Final Project Report

The final project report and project outcomes report must include documentation that all project data appropriate for archiving has been fully documented and curated and is publicly available in the NEES Project Warehouse. The URL for all project data should be included in the final project report and the project outcomes report.

VIII. AGENCY CONTACTS

Please note that the program contact information is current at the time of publishing. See program website for any updates to the points of contact.

General inquiries regarding this program should be made to:

  • Joy M. Pauschke, Program Director, George E. Brown, Jr. Network for Earthquake Engineering Simulation, Directorate for Engineering, Division of Civil, Mechanical and Manufacturing Innovation, 545 S, telephone: (703) 292-7024, fax: (703) 292-9053, email: jpauschk@nsf.gov

For questions related to the use of FastLane, contact:

For questions relating to Grants.gov contact:

  • Grants.gov Contact Center: If the Authorized Organizational Representatives (AOR) has not received a confirmation message from Grants.gov within 48 hours of submission of application, please contact via telephone: 1-800-518-4726; e-mail: support@grants.gov.

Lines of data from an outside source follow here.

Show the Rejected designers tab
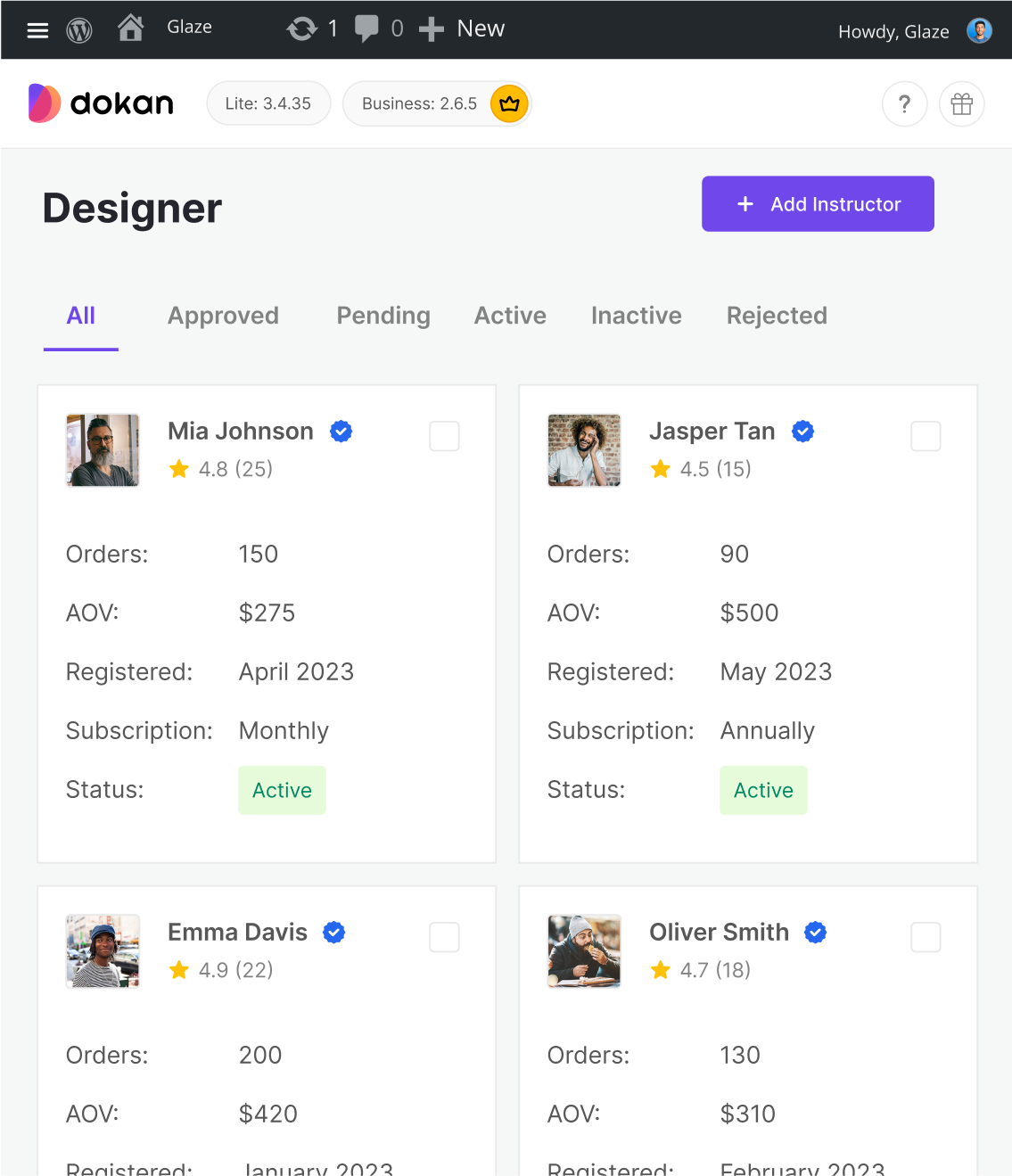Screen dimensions: 1012x1176 777,316
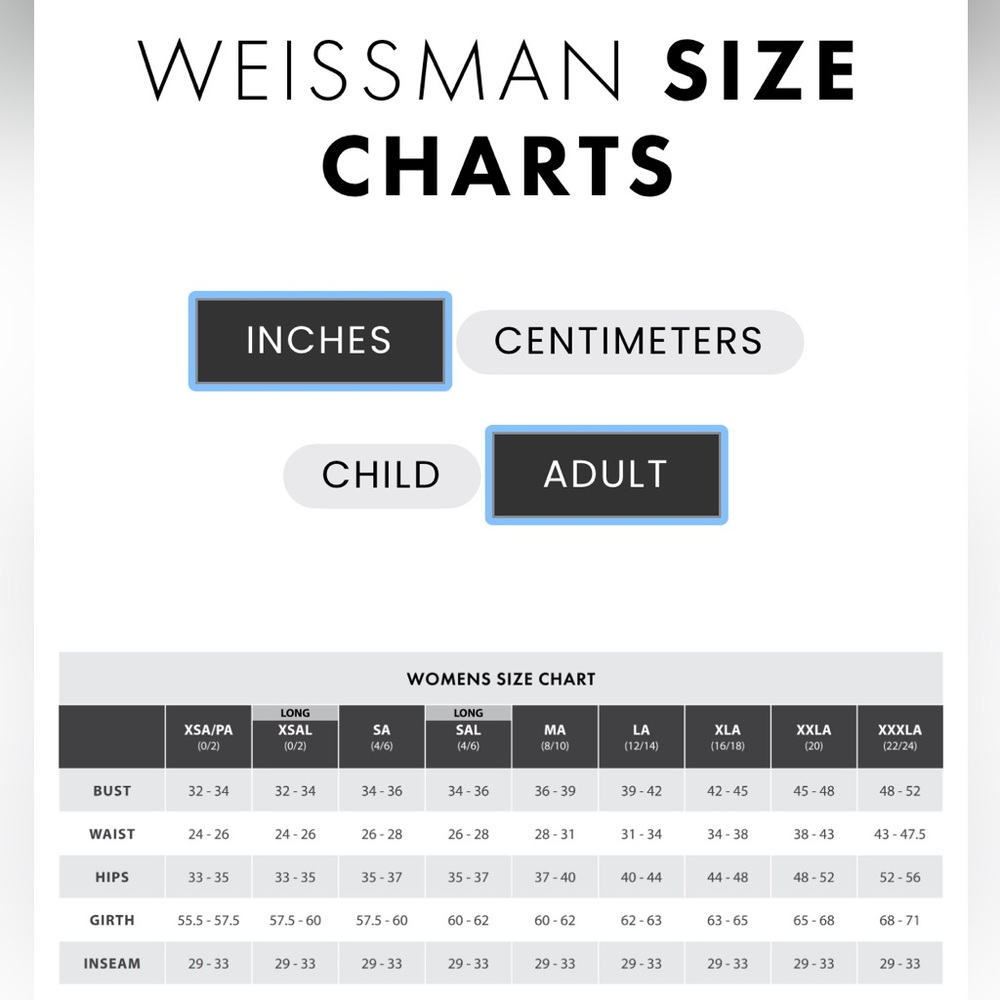Select the MA (8/10) column header
This screenshot has width=1000, height=1000.
(555, 737)
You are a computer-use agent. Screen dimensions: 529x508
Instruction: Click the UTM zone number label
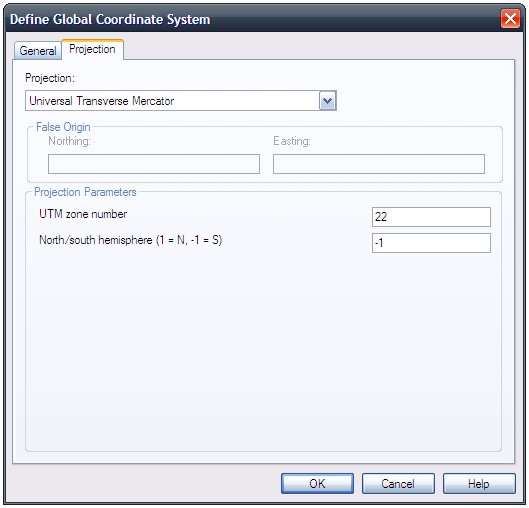pos(83,214)

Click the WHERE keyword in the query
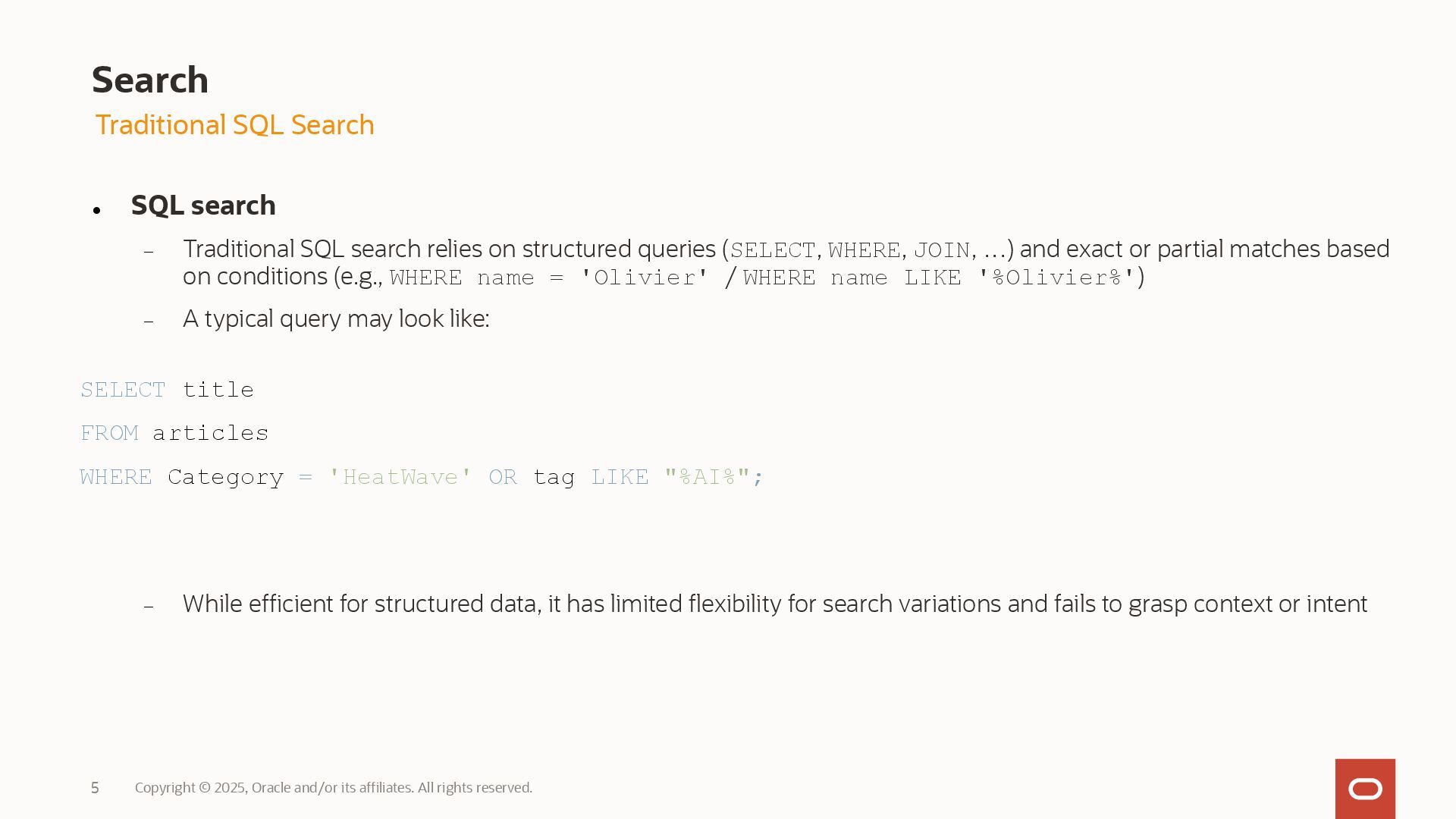click(116, 477)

Cognizant Program Officer(s):

Richard J. Fragaszy, Program Director, Geotechnical Engineering Program, Directorate for Engineering, Division of Civil, Mechanical and Manufacturing Innovation, 545 S, telephone: (703) 292-7011, fax: (703) 292-9053, email: rfragasz@nsf.gov

Joy M. Pauschke, Program Director, George E. Brown, Jr. Network for Earthquake Engineering Simulation, Directorate for Engineering, Division of Civil, Mechanical and Manufacturing Innovation, 545 S, telephone: (703) 292-7024, fax: (703) 292-9053, email: jpauschk@nsf.gov

Dennis Wenger, Program Director, Infrastructure Management and Extreme Events Program, Directorate for Engineering, Division of Civil, Mechanical and Manufacturing Innovation, 545 S, telephone: (703) 292-8606, fax (703) 292-9053, email: dwenger@nsf.gov

IX. OTHER INFORMATION

The NSF Website provides the most comprehensive source of information on NSF Directorates (including contact information), programs and funding opportunities. Use of this Website by potential proposers is strongly encouraged. In addition, National Science Foundation Update is a free e-mail subscription service designed to keep potential proposers and other interested parties apprised of new NSF funding opportunities and publications, important changes in proposal and award policies and procedures, and upcoming NSF Regional Grants Conferences. Subscribers are informed through e-mail when new publications are issued that match their identified interests. Users can subscribe to this service by clicking the "Get NSF Updates by Email" link on the NSF web site.

Grants.gov provides an additional electronic capability to search for Federal government-wide grant opportunities. NSF funding opportunities may be accessed via this new mechanism. Further information on Grants.gov may be obtained at http://www.grants.gov.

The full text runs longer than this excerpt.